:: RECORD SET

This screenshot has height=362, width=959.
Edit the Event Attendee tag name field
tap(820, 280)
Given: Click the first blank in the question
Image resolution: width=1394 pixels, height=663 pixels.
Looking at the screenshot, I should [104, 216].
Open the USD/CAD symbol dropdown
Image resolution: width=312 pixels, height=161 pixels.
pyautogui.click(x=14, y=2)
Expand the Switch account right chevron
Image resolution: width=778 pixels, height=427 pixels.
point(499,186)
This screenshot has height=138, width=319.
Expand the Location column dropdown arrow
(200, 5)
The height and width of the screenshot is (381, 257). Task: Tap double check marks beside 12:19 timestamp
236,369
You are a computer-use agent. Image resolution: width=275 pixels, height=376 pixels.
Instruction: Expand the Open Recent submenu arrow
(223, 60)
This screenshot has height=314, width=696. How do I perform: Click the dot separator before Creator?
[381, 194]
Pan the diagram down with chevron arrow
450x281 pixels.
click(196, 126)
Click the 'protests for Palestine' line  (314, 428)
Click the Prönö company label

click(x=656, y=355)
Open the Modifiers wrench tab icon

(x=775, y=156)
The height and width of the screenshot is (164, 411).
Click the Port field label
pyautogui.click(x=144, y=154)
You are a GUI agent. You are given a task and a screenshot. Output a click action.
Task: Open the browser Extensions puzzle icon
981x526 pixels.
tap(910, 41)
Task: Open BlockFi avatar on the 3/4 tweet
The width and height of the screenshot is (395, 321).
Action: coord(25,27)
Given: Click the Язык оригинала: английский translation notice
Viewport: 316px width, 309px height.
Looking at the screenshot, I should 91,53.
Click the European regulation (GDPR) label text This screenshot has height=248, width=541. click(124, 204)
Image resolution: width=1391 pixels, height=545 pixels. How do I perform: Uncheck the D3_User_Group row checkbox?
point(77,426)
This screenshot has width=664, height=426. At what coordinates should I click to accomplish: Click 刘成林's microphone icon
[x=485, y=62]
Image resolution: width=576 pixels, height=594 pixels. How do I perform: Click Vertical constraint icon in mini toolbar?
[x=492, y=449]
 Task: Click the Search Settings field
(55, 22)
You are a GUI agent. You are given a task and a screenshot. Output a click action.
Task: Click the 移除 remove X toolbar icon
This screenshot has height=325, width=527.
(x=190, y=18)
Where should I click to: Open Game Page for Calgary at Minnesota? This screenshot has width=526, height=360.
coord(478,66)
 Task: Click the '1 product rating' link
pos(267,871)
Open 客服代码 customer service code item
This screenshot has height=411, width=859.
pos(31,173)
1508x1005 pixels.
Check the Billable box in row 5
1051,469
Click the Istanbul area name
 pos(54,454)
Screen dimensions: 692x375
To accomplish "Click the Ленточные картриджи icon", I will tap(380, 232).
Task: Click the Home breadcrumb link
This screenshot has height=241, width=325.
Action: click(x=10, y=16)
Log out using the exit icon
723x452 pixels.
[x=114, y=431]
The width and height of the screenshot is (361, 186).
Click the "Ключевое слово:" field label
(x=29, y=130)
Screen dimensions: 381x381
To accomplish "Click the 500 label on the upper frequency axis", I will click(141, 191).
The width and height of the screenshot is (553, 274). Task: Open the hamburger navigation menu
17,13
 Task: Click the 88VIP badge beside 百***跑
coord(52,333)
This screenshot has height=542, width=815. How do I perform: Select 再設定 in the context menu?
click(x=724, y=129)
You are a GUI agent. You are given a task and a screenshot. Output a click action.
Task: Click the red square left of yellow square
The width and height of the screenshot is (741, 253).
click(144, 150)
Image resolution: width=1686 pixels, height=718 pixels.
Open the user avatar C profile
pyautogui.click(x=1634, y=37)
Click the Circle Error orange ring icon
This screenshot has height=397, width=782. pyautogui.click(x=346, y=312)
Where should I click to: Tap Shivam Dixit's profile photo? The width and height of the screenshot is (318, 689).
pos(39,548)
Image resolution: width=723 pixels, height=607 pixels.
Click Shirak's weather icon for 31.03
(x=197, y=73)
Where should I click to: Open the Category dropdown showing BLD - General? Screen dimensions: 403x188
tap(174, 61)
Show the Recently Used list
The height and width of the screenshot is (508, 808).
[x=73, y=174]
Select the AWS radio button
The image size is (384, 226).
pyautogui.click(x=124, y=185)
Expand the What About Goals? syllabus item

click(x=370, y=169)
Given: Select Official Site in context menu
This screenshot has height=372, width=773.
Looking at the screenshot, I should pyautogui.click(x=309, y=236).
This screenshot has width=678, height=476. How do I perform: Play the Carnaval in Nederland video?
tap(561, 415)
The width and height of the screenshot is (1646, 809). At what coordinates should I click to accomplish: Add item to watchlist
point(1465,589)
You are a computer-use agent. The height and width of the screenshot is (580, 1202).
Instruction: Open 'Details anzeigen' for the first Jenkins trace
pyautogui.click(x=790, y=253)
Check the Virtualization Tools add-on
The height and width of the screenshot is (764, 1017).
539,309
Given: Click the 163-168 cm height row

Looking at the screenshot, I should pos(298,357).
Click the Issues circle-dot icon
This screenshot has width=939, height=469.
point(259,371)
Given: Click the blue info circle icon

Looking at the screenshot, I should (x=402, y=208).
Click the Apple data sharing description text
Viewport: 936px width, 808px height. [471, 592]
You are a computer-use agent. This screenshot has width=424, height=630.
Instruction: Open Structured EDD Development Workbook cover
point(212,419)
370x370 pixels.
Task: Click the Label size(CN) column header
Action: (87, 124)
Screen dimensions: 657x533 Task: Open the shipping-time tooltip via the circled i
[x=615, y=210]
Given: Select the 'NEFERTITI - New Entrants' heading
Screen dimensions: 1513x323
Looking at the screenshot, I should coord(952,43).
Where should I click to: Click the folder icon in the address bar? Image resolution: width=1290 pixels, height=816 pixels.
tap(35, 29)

::::

_WHAT THE EXERCISE ASKS_
Word for word, copy every entry.

_OUTPUT OF THE EXERCISE_
This screenshot has height=362, width=959.
Edit the Event Attendee tag name field
tap(820, 280)
Given: Click the first blank in the question
Image resolution: width=1394 pixels, height=663 pixels.
Looking at the screenshot, I should [104, 216].
Open the USD/CAD symbol dropdown
Image resolution: width=312 pixels, height=161 pixels.
pyautogui.click(x=14, y=2)
Expand the Switch account right chevron
Image resolution: width=778 pixels, height=427 pixels.
point(499,186)
This screenshot has height=138, width=319.
Expand the Location column dropdown arrow
(200, 5)
The height and width of the screenshot is (381, 257). Task: Tap double check marks beside 12:19 timestamp
236,369
You are a computer-use agent. Image resolution: width=275 pixels, height=376 pixels.
Instruction: Expand the Open Recent submenu arrow
(223, 60)
This screenshot has height=314, width=696. How do I perform: Click the dot separator before Creator?
[381, 194]
Pan the diagram down with chevron arrow
450x281 pixels.
click(196, 126)
Click the 'protests for Palestine' line  (314, 428)
Click the Prönö company label

click(x=656, y=355)
Open the Modifiers wrench tab icon

(x=775, y=156)
The height and width of the screenshot is (164, 411).
Click the Port field label
pyautogui.click(x=144, y=154)
You are a GUI agent. You are given a task and a screenshot. Output a click action.
Task: Open the browser Extensions puzzle icon
981x526 pixels.
tap(910, 41)
Task: Open BlockFi avatar on the 3/4 tweet
The width and height of the screenshot is (395, 321).
Action: coord(25,27)
Given: Click the Язык оригинала: английский translation notice
Viewport: 316px width, 309px height.
Looking at the screenshot, I should 91,53.
Click the European regulation (GDPR) label text This screenshot has height=248, width=541. click(124, 204)
Image resolution: width=1391 pixels, height=545 pixels. How do I perform: Uncheck the D3_User_Group row checkbox?
point(77,426)
This screenshot has width=664, height=426. At what coordinates should I click to accomplish: Click 刘成林's microphone icon
[x=485, y=62]
Image resolution: width=576 pixels, height=594 pixels. How do I perform: Click Vertical constraint icon in mini toolbar?
[x=492, y=449]
 Task: Click the Search Settings field
(55, 22)
You are a GUI agent. You are given a task and a screenshot. Output a click action.
Task: Click the 移除 remove X toolbar icon
This screenshot has height=325, width=527.
(x=190, y=18)
Where should I click to: Open Game Page for Calgary at Minnesota? This screenshot has width=526, height=360.
coord(478,66)
 Task: Click the '1 product rating' link
pos(267,871)
Open 客服代码 customer service code item
This screenshot has height=411, width=859.
pos(31,173)
1508x1005 pixels.
Check the Billable box in row 5
1051,469
Click the Istanbul area name
 pos(54,454)
Screen dimensions: 692x375
To accomplish "Click the Ленточные картриджи icon", I will tap(380, 232).
Task: Click the Home breadcrumb link
This screenshot has height=241, width=325.
Action: click(x=10, y=16)
Log out using the exit icon
723x452 pixels.
[x=114, y=431]
The width and height of the screenshot is (361, 186).
Click the "Ключевое слово:" field label
(x=29, y=130)
Screen dimensions: 381x381
To accomplish "Click the 500 label on the upper frequency axis", I will click(141, 191).
The width and height of the screenshot is (553, 274). Task: Open the hamburger navigation menu
17,13
 Task: Click the 88VIP badge beside 百***跑
coord(52,333)
This screenshot has height=542, width=815. How do I perform: Select 再設定 in the context menu?
click(x=724, y=129)
You are a GUI agent. You are given a task and a screenshot. Output a click action.
Task: Click the red square left of yellow square
The width and height of the screenshot is (741, 253).
click(144, 150)
Image resolution: width=1686 pixels, height=718 pixels.
Open the user avatar C profile
pyautogui.click(x=1634, y=37)
Click the Circle Error orange ring icon
This screenshot has height=397, width=782. pyautogui.click(x=346, y=312)
Where should I click to: Tap Shivam Dixit's profile photo? The width and height of the screenshot is (318, 689).
pos(39,548)
Image resolution: width=723 pixels, height=607 pixels.
Click Shirak's weather icon for 31.03
(x=197, y=73)
Where should I click to: Open the Category dropdown showing BLD - General? Screen dimensions: 403x188
tap(174, 61)
Show the Recently Used list
The height and width of the screenshot is (508, 808).
[x=73, y=174]
Select the AWS radio button
The image size is (384, 226).
pyautogui.click(x=124, y=185)
Expand the What About Goals? syllabus item

click(x=370, y=169)
Given: Select Official Site in context menu
This screenshot has height=372, width=773.
Looking at the screenshot, I should pyautogui.click(x=309, y=236).
This screenshot has width=678, height=476. How do I perform: Play the Carnaval in Nederland video?
tap(561, 415)
The width and height of the screenshot is (1646, 809). At what coordinates should I click to accomplish: Add item to watchlist
point(1465,589)
You are a computer-use agent. The height and width of the screenshot is (580, 1202).
Instruction: Open 'Details anzeigen' for the first Jenkins trace
pyautogui.click(x=790, y=253)
Check the Virtualization Tools add-on
The height and width of the screenshot is (764, 1017).
539,309
Given: Click the 163-168 cm height row

Looking at the screenshot, I should pos(298,357).
Click the Issues circle-dot icon
This screenshot has width=939, height=469.
point(259,371)
Given: Click the blue info circle icon

Looking at the screenshot, I should (x=402, y=208).
Click the Apple data sharing description text
Viewport: 936px width, 808px height. [471, 592]
You are a computer-use agent. This screenshot has width=424, height=630.
Instruction: Open Structured EDD Development Workbook cover
point(212,419)
370x370 pixels.
Task: Click the Label size(CN) column header
Action: (87, 124)
Screen dimensions: 657x533 Task: Open the shipping-time tooltip via the circled i
[x=615, y=210]
Given: Select the 'NEFERTITI - New Entrants' heading
Screen dimensions: 1513x323
Looking at the screenshot, I should coord(952,43).
Where should I click to: Click the folder icon in the address bar? Image resolution: width=1290 pixels, height=816 pixels.
tap(35, 29)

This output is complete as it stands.